__EXTRACT PROVIDED__.

I didn't find myself worrying that much about the answer, and not just because I haven't gotten around to Caro's books myself. The story of the two Roberts in the movie raised far more haunting questions than whether the Johnson series does or doesn't get done—questions about meaning, and fulfillment, and the size that a person's ambitions or hopes can attain in this world, then and now and hereafter. It is charming and witty and entertaining and full of a sorrow that has very little to do with the fear of death per se.
The most powerful source of charm is Robert Gottlieb, disheveled and shockingly charismatic, whether in the present day or in archival images. Lizzie Gottlieb told the audience that the movie originated from her desire to make something that would show her admiration for her father, and his affection for her in return carries through the lens. But besides the obvious question of why anyone else should care about a child's love letter to a parent, the elder Gottlieb posed a structural and narrative problem: he has simply done too much, too well, for too long and across too many domains; he is not only the prolific editor of several eras’ worth of vital literary authors, and the editor of books by powerful and important public figures, but a writer himself, and a magazine editor, and a hugely perceptive and influential balletomane whose enthusiasm for George Balanchine led him onto the board of the New York City Ballet and now the Miami Ballet.
Rather than trying to cram all of those dealings with all of those geniuses into one account of her inexhaustible cultural fox of a father, the younger Gottlieb chose to tell the story of his relationship with a singular, monomaniacal hedgehog. Robert Caro is guarded and deliberate where his editor is breezy and intuitive, but Lizzie Gottlieb has the ear and the eye to capture how their individual characters bring them into harmony. Each of them, the film tells, translated an unhappy, frantically bookish upbringing into his life's calling, and for Caro, Robert Gottlieb brought the whirl of his professional life to a grinding standstill, hunkering down in an office for hours and days, armed with pencils, to wage siege warfare—alternately with and against his author—on the towering fortresses of his manuscripts. They recall the labor of hacking 350,000 words, a long book's worth of pages in its own right, out of the million-word draft of The Power Broker, to make it fit within the physical limit of its covers; the open-ended series of Lyndon Johnson volumes is, effectively, the compensation Caro wrung out of his publisher for that lost material.

__GIVEN INFORMATION__.

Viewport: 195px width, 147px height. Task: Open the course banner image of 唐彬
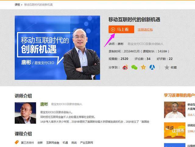pos(57,48)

__SET TASKS__.
1. How many words does the review say were cut from the million-word draft of The Power Broker?
2. Write out the passage of the review from "I didn't find" to "death per se." word for word.

__RESPONSES PER TASK__.
1. 350,000 words.

2.
I didn't find myself worrying that much about the answer, and not just because I haven't gotten around to Caro's books myself. The story of the two Roberts in the movie raised far more haunting questions than whether the Johnson series does or doesn't get done—questions about meaning, and fulfillment, and the size that a person's ambitions or hopes can attain in this world, then and now and hereafter. It is charming and witty and entertaining and full of a sorrow that has very little to do with the fear of death per se.